Committee: 

Dr. Verriest, Advisor

Dr. Wardi, Chair

Dr. Feron

Abstract: The prime objective of this research is to investigate systems with state-dependent delays in a unified, well rounded, global and coherent framework from first principles. Such systems are inherently nonlinear and infinite dimensional in nature. The delay may either depend explicitly or implicitly on the state of the system. Our goal and contribution is four-fold. Firstly, to give an information structure i.e., to define the Cauchy problem and  characterize the state space for such systems. We use the framework of Banach function spaces with the topology of uniform convergence. In systems with time-varying and/or state-dependent delays, causality plays a crucial role. Throughout the analysis and synthesis problems in this research, causality of the system is ensured. Secondly, we perform the inversion of the state-dependent delay i.e., we use the information on the delay and retrieve the state vector of the system.

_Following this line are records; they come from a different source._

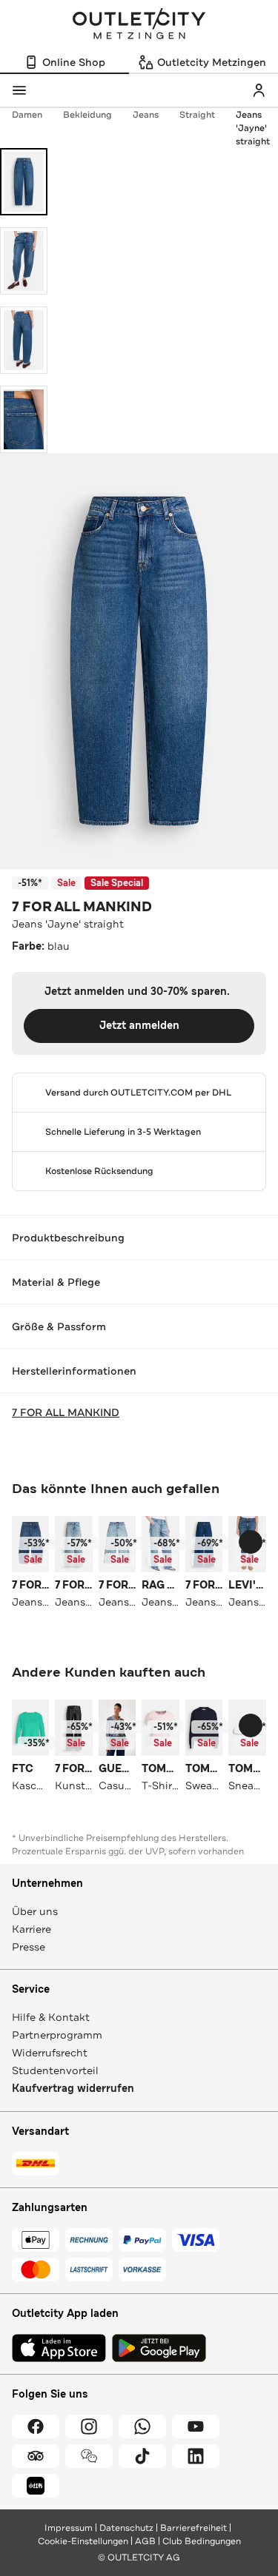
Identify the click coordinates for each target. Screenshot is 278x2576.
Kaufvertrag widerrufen (73, 2089)
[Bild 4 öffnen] (23, 419)
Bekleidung (87, 115)
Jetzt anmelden (139, 1026)
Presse (28, 1946)
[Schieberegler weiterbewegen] (250, 1542)
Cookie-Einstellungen (83, 2541)
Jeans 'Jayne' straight (253, 128)
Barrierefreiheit (193, 2528)
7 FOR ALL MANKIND (82, 907)
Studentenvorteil (55, 2070)
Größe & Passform (59, 1326)
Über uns (35, 1911)
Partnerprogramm (57, 2035)
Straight (197, 115)
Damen (27, 115)
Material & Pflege (56, 1282)
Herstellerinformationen (74, 1371)
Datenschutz (126, 2528)
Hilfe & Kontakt (51, 2017)
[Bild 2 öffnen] (23, 261)
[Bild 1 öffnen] (23, 181)
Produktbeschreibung (68, 1237)
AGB (145, 2541)
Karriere (31, 1929)
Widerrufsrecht (49, 2052)
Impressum (68, 2528)
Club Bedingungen (201, 2541)
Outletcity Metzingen (139, 25)
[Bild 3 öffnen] (23, 340)
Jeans (146, 115)
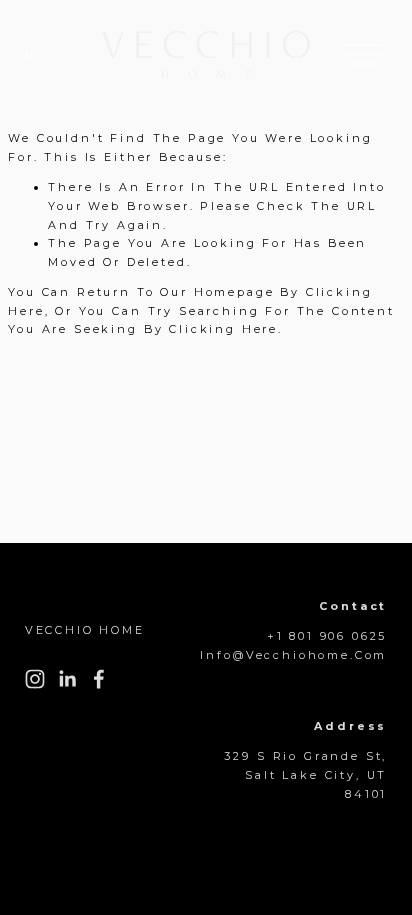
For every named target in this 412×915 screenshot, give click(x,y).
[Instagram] (35, 679)
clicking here (223, 329)
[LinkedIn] (67, 679)
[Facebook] (99, 679)
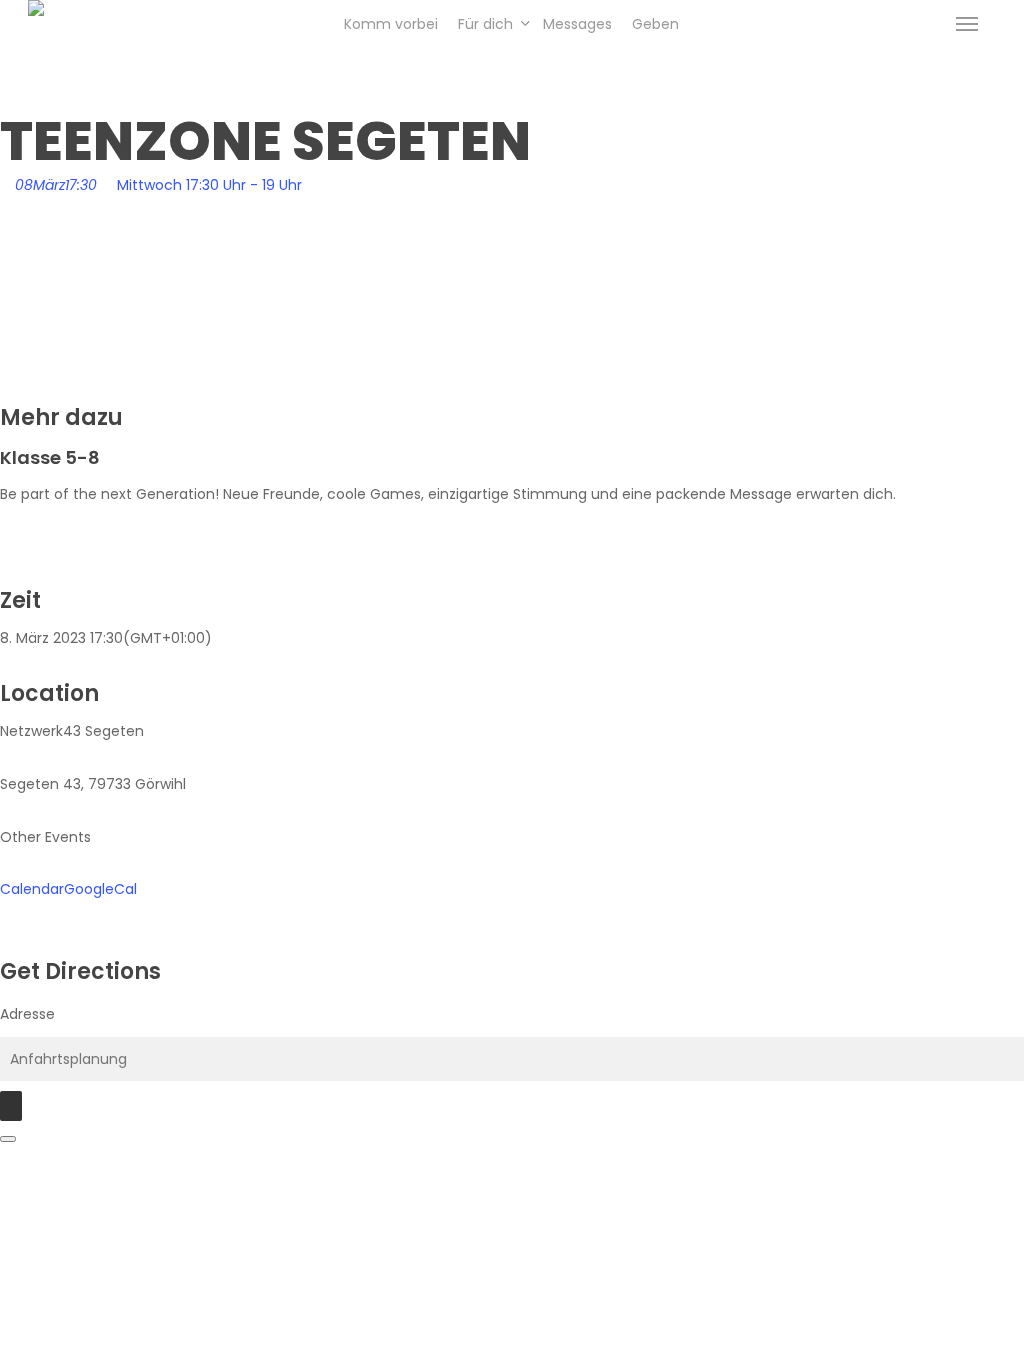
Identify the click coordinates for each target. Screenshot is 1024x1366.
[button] (967, 24)
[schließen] (8, 1139)
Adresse (27, 1014)
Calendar (32, 889)
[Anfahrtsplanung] (11, 1106)
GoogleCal (100, 889)
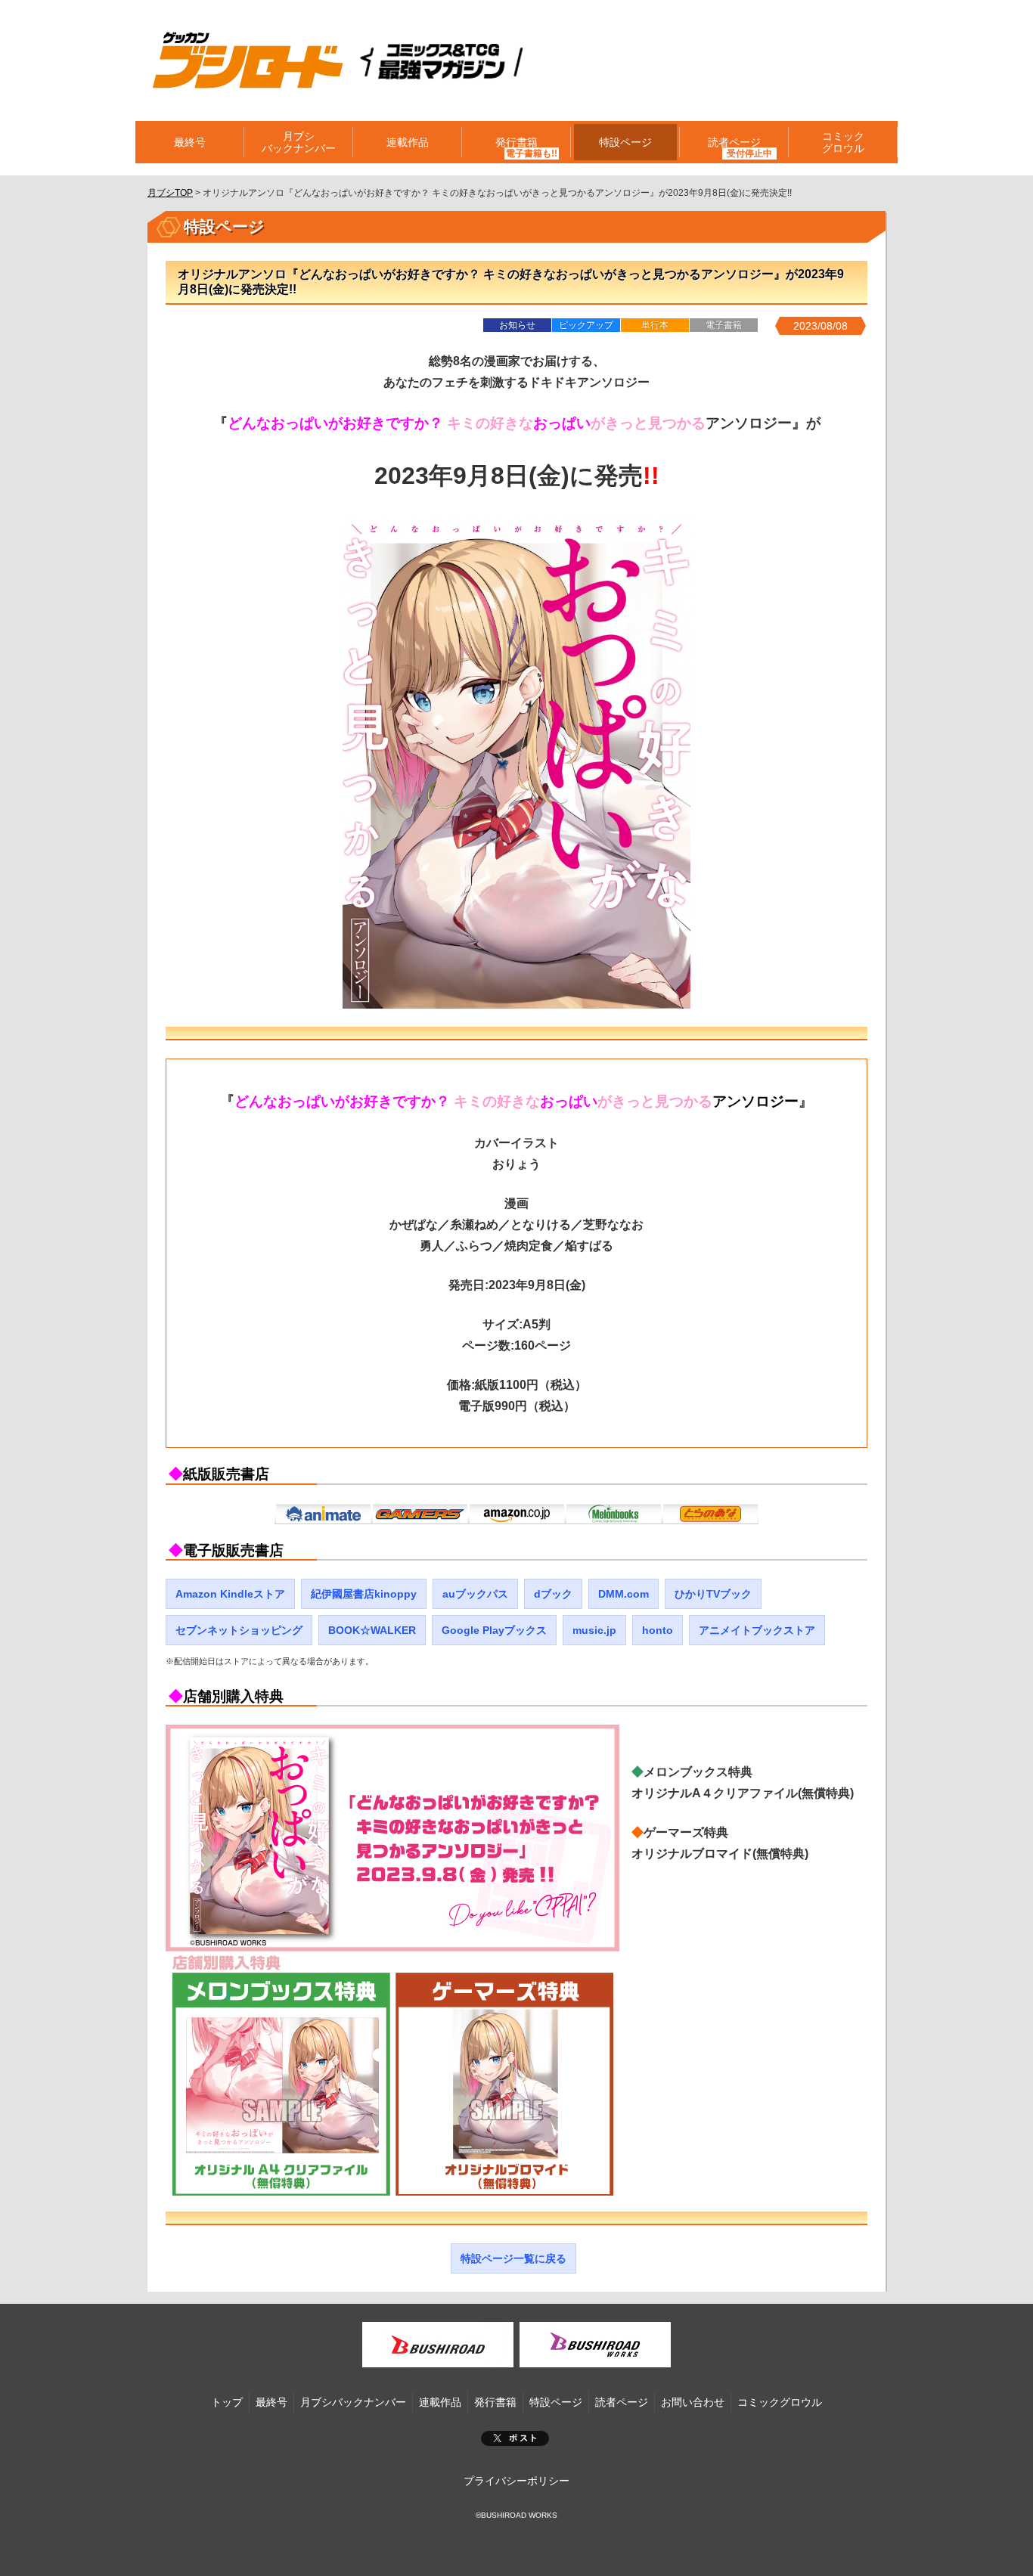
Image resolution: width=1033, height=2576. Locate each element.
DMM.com (623, 1594)
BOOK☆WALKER (372, 1630)
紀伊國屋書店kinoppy (364, 1594)
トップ (227, 2402)
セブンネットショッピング (238, 1630)
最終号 (190, 142)
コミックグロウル (843, 142)
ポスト (515, 2438)
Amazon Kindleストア (230, 1594)
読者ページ (621, 2402)
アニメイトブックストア (757, 1630)
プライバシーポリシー (516, 2481)
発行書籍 (516, 142)
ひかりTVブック (713, 1594)
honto (657, 1630)
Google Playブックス (494, 1630)
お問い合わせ (692, 2402)
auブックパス (475, 1594)
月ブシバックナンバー (299, 142)
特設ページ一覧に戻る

We use our newly established technique ofDelay Injection to recover the state of the system and solve the observer design problem. Thirdly, we analyze and design controllers and observers for a special class of systems with state-dependent delays namely systems evolving with state suprema. We nail down the rich structure possessed by these systems and show that these systems can be expressed asMulti-Mode Multi-Dimensional (M3D) systems. Fourthly, we investigate the spectrum of higher order linear time delay systems in the framework of matrix Lambert W functions and give some counter examples to show that the already existing well established literature suffers from some serious limitations. We support our theory with practical applications including estimator design for a subsonic rocket car for soft landing, nonlinear observer design for a turning process for high precision machining and temperature control of a tank with state-dependent delay; and analysis of gene expression.